▶ What to produce
Render these records as a Markdown table with the columns "No." and "Line", putting a row number in the first column and each line in the second. Leave out any blank lines.

(Element and text location data)
──────
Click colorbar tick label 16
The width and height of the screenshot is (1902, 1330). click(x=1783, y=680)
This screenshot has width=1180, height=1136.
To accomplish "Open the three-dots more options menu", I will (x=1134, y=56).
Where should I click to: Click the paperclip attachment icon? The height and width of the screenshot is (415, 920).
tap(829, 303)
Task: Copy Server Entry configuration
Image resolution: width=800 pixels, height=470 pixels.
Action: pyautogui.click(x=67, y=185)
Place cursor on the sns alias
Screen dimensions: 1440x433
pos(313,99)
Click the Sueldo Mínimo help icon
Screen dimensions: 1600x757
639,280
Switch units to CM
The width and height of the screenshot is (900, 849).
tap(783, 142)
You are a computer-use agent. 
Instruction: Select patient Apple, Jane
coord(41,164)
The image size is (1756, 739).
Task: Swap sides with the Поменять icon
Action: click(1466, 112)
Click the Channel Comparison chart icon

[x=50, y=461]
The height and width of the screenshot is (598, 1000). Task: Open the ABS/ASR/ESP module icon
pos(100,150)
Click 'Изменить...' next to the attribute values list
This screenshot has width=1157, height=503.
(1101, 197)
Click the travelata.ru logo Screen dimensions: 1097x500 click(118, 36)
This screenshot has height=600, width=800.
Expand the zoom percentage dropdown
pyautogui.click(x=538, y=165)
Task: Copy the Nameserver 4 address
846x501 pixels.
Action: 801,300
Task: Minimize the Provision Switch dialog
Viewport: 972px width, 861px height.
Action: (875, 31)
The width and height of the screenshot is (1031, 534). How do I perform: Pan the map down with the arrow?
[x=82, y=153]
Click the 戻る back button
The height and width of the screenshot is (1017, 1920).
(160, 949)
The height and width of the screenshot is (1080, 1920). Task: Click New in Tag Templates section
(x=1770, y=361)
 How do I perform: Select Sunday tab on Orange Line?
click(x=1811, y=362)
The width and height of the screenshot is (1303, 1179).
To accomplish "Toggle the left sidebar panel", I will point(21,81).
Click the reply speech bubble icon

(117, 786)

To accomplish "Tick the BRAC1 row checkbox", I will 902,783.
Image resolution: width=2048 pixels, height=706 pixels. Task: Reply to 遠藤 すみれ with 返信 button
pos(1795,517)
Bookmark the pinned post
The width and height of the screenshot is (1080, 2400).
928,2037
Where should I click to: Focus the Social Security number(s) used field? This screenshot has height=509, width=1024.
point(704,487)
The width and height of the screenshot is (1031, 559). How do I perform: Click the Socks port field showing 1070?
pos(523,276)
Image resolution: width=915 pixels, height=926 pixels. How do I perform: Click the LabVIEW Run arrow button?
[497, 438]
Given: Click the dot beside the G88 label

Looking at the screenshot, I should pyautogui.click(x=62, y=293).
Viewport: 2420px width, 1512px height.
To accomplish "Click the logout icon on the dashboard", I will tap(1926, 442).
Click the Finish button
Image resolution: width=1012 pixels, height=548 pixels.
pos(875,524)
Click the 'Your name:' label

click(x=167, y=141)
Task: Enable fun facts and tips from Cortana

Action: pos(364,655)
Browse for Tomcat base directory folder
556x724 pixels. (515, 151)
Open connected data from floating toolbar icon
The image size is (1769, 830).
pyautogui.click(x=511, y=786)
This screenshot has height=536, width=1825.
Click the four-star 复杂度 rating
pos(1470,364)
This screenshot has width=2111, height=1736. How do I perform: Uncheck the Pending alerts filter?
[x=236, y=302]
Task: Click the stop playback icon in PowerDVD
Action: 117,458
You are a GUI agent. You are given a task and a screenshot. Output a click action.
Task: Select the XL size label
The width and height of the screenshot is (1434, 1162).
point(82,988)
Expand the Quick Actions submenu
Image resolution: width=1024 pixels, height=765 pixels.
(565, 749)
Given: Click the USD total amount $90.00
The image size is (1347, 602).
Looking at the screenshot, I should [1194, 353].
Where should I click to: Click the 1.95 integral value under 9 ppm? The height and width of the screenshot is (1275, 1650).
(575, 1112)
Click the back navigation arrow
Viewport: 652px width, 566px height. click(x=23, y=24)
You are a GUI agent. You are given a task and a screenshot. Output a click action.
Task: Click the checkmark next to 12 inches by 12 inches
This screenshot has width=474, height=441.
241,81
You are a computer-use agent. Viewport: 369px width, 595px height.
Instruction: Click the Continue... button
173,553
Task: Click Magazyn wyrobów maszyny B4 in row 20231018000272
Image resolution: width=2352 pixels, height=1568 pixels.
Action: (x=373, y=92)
──────
▶ Exercise output
| No. | Line |
|---|---|
| 1 | Click colorbar tick label 16 |
| 2 | The width and height of the screenshot is (1902, 1330). click(x=1783, y=680) |
| 3 | This screenshot has width=1180, height=1136. |
| 4 | To accomplish "Open the three-dots more options menu", I will (x=1134, y=56). |
| 5 | Where should I click to: Click the paperclip attachment icon? The height and width of the screenshot is (415, 920). |
| 6 | tap(829, 303) |
| 7 | Task: Copy Server Entry configuration |
| 8 | Image resolution: width=800 pixels, height=470 pixels. |
| 9 | Action: pyautogui.click(x=67, y=185) |
| 10 | Place cursor on the sns alias |
| 11 | Screen dimensions: 1440x433 |
| 12 | pos(313,99) |
| 13 | Click the Sueldo Mínimo help icon |
| 14 | Screen dimensions: 1600x757 |
| 15 | 639,280 |
| 16 | Switch units to CM |
| 17 | The width and height of the screenshot is (900, 849). |
| 18 | tap(783, 142) |
| 19 | You are a computer-use agent.  |
| 20 | Instruction: Select patient Apple, Jane |
| 21 | coord(41,164) |
| 22 | The image size is (1756, 739). |
| 23 | Task: Swap sides with the Поменять icon |
| 24 | Action: click(1466, 112) |
| 25 | Click the Channel Comparison chart icon |
| 26 | [x=50, y=461] |
| 27 | The height and width of the screenshot is (598, 1000). Task: Open the ABS/ASR/ESP module icon |
| 28 | pos(100,150) |
| 29 | Click 'Изменить...' next to the attribute values list |
| 30 | This screenshot has width=1157, height=503. |
| 31 | (1101, 197) |
| 32 | Click the travelata.ru logo Screen dimensions: 1097x500 click(118, 36) |
| 33 | This screenshot has height=600, width=800. |
| 34 | Expand the zoom percentage dropdown |
| 35 | pyautogui.click(x=538, y=165) |
| 36 | Task: Copy the Nameserver 4 address |
| 37 | 846x501 pixels. |
| 38 | Action: 801,300 |
| 39 | Task: Minimize the Provision Switch dialog |
| 40 | Viewport: 972px width, 861px height. |
| 41 | Action: (875, 31) |
| 42 | The width and height of the screenshot is (1031, 534). How do I perform: Pan the map down with the arrow? |
| 43 | [x=82, y=153] |
| 44 | Click the 戻る back button |
| 45 | The height and width of the screenshot is (1017, 1920). |
| 46 | (160, 949) |
| 47 | The height and width of the screenshot is (1080, 1920). Task: Click New in Tag Templates section |
| 48 | (x=1770, y=361) |
| 49 |  How do I perform: Select Sunday tab on Orange Line? |
| 50 | click(x=1811, y=362) |
| 51 | The width and height of the screenshot is (1303, 1179). |
| 52 | To accomplish "Toggle the left sidebar panel", I will point(21,81). |
| 53 | Click the reply speech bubble icon |
| 54 | (117, 786) |
| 55 | To accomplish "Tick the BRAC1 row checkbox", I will 902,783. |
| 56 | Image resolution: width=2048 pixels, height=706 pixels. Task: Reply to 遠藤 すみれ with 返信 button |
| 57 | pos(1795,517) |
| 58 | Bookmark the pinned post |
| 59 | The width and height of the screenshot is (1080, 2400). |
| 60 | 928,2037 |
| 61 | Where should I click to: Focus the Social Security number(s) used field? This screenshot has height=509, width=1024. |
| 62 | point(704,487) |
| 63 | The width and height of the screenshot is (1031, 559). How do I perform: Click the Socks port field showing 1070? |
| 64 | pos(523,276) |
| 65 | Image resolution: width=915 pixels, height=926 pixels. How do I perform: Click the LabVIEW Run arrow button? |
| 66 | [497, 438] |
| 67 | Given: Click the dot beside the G88 label |
| 68 | Looking at the screenshot, I should pyautogui.click(x=62, y=293). |
| 69 | Viewport: 2420px width, 1512px height. |
| 70 | To accomplish "Click the logout icon on the dashboard", I will tap(1926, 442). |
| 71 | Click the Finish button |
| 72 | Image resolution: width=1012 pixels, height=548 pixels. |
| 73 | pos(875,524) |
| 74 | Click the 'Your name:' label |
| 75 | click(x=167, y=141) |
| 76 | Task: Enable fun facts and tips from Cortana |
| 77 | Action: pos(364,655) |
| 78 | Browse for Tomcat base directory folder |
| 79 | 556x724 pixels. (515, 151) |
| 80 | Open connected data from floating toolbar icon |
| 81 | The image size is (1769, 830). |
| 82 | pyautogui.click(x=511, y=786) |
| 83 | This screenshot has height=536, width=1825. |
| 84 | Click the four-star 复杂度 rating |
| 85 | pos(1470,364) |
| 86 | This screenshot has width=2111, height=1736. How do I perform: Uncheck the Pending alerts filter? |
| 87 | [x=236, y=302] |
| 88 | Task: Click the stop playback icon in PowerDVD |
| 89 | Action: 117,458 |
| 90 | You are a GUI agent. You are given a task and a screenshot. Output a click action. |
| 91 | Task: Select the XL size label |
| 92 | The width and height of the screenshot is (1434, 1162). |
| 93 | point(82,988) |
| 94 | Expand the Quick Actions submenu |
| 95 | Image resolution: width=1024 pixels, height=765 pixels. |
| 96 | (565, 749) |
| 97 | Given: Click the USD total amount $90.00 |
| 98 | The image size is (1347, 602). |
| 99 | Looking at the screenshot, I should [1194, 353]. |
| 100 | Where should I click to: Click the 1.95 integral value under 9 ppm? The height and width of the screenshot is (1275, 1650). |
| 101 | (575, 1112) |
| 102 | Click the back navigation arrow |
| 103 | Viewport: 652px width, 566px height. click(x=23, y=24) |
| 104 | You are a GUI agent. You are given a task and a screenshot. Output a click action. |
| 105 | Task: Click the checkmark next to 12 inches by 12 inches |
| 106 | This screenshot has width=474, height=441. |
| 107 | 241,81 |
| 108 | You are a computer-use agent. Viewport: 369px width, 595px height. |
| 109 | Instruction: Click the Continue... button |
| 110 | 173,553 |
| 111 | Task: Click Magazyn wyrobów maszyny B4 in row 20231018000272 |
| 112 | Image resolution: width=2352 pixels, height=1568 pixels. |
| 113 | Action: (x=373, y=92) |